== Exercise set ==
1. Translate this sentence from the earnings call excerpt below into French: "But, beyond that I wouldn't want to get into any specific quantification."
2. In the earnings call excerpt below, which two weeks does the chief financial officer say performed better than expected?
3. Write a continuation of the earnings call excerpt below, starting after its final sentence.

Heather Balsky -- Bank of America Merrill Lynch -- Analyst

Thank you. And then you commented on some deceleration at QVC US in the fourth quarter, can you just talk about the cadence of the quarter and the level of deceleration you saw?

Jeffrey A. Davis -- Chief Financial Officer, Qurate Group

Yes. We saw and I think, not unlike other retailers who reported similar results. We definitely saw the slowdown in the last 2.5 weeks of the year, we had kind of a double impact, we bought our sales below where we were anticipating they would be, but also those tend to be fairly high margin time periods in contrast to Black Friday week and Cyber Monday week, where, we did better than we expected, but those tend to be low margin weeks and so, it had -- it had a modest impact on sales probably some with greater impact on margin, just because you're anticipating or cover some margin in that time period. But, beyond that I wouldn't want to get into any specific quantification. But definitely, a bit more of a slowdown than we anticipated.

== Provided data ==
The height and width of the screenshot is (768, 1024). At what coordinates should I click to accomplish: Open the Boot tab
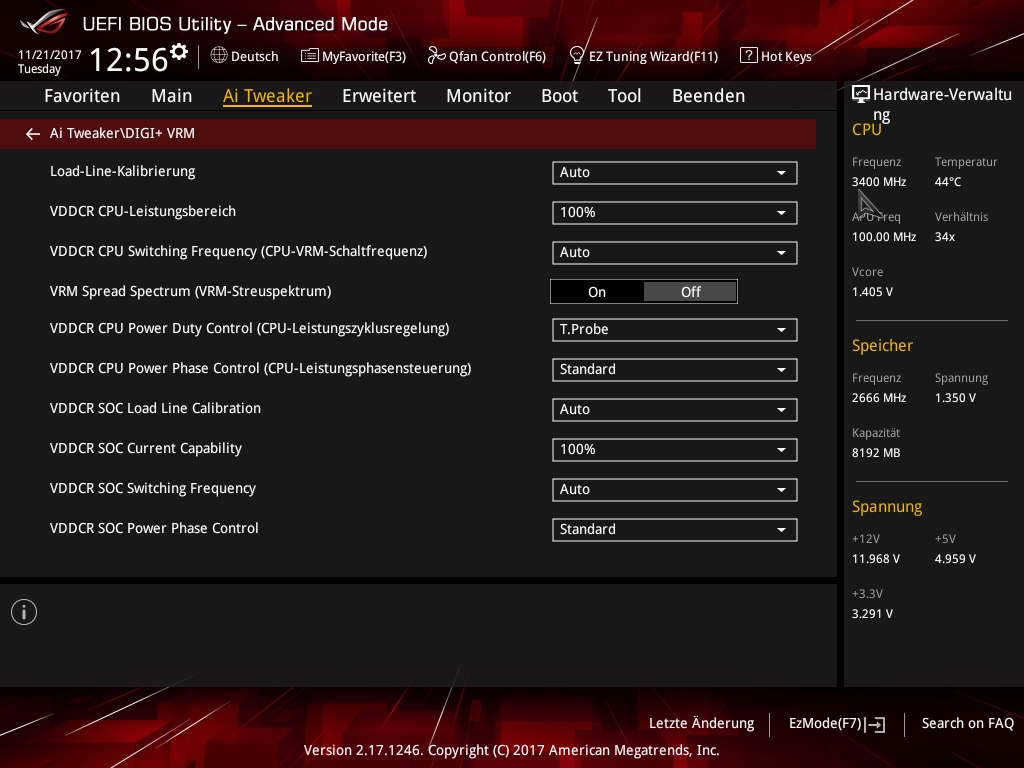point(559,96)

== In response ==
1. Mais, au-delà de cela, je ne voudrais pas entrer dans une quantification précise.

2. Black Friday week and Cyber Monday week.

3.
Heather Balsky -- Bank of America Merrill Lynch -- Analyst

Is there anything you think drove that deceleration or was it in terms of consumer distraction or just sort of what your promotions were anything like that?

Jeffrey A. Davis -- Chief Financial Officer, Qurate Group

It's hard to speculate on the driver certainly, you had a lot of consumer distraction at that time with the shutdown and other external noise, but, I also think you saw customer that was really responding to -- that -- this sort of intense holiday gift giving time periods around or gift buying time periods around Black Friday, Cyber Monday and then just didn't seem to be as engaged quite frankly once you moved past that time period.

So, it had a net impact of making the quarter a little bit more promotional in the sense that your sales are more weighted to those more promotional time period. So, yes, just updating -- we got pretty agile model. Just got to keep responding to those shifts in, consumer sentiment as best, as best we can, but hard to read it beyond those couple of drivers.

Heather Balsky -- Bank of America Merrill Lynch -- Analyst

Great, thank you.

Jeffrey A. Davis -- Chief Financial Officer, Qurate Group

Thanks Heather.

Operator

We'll take our next question from Eric Sheridan with UBS.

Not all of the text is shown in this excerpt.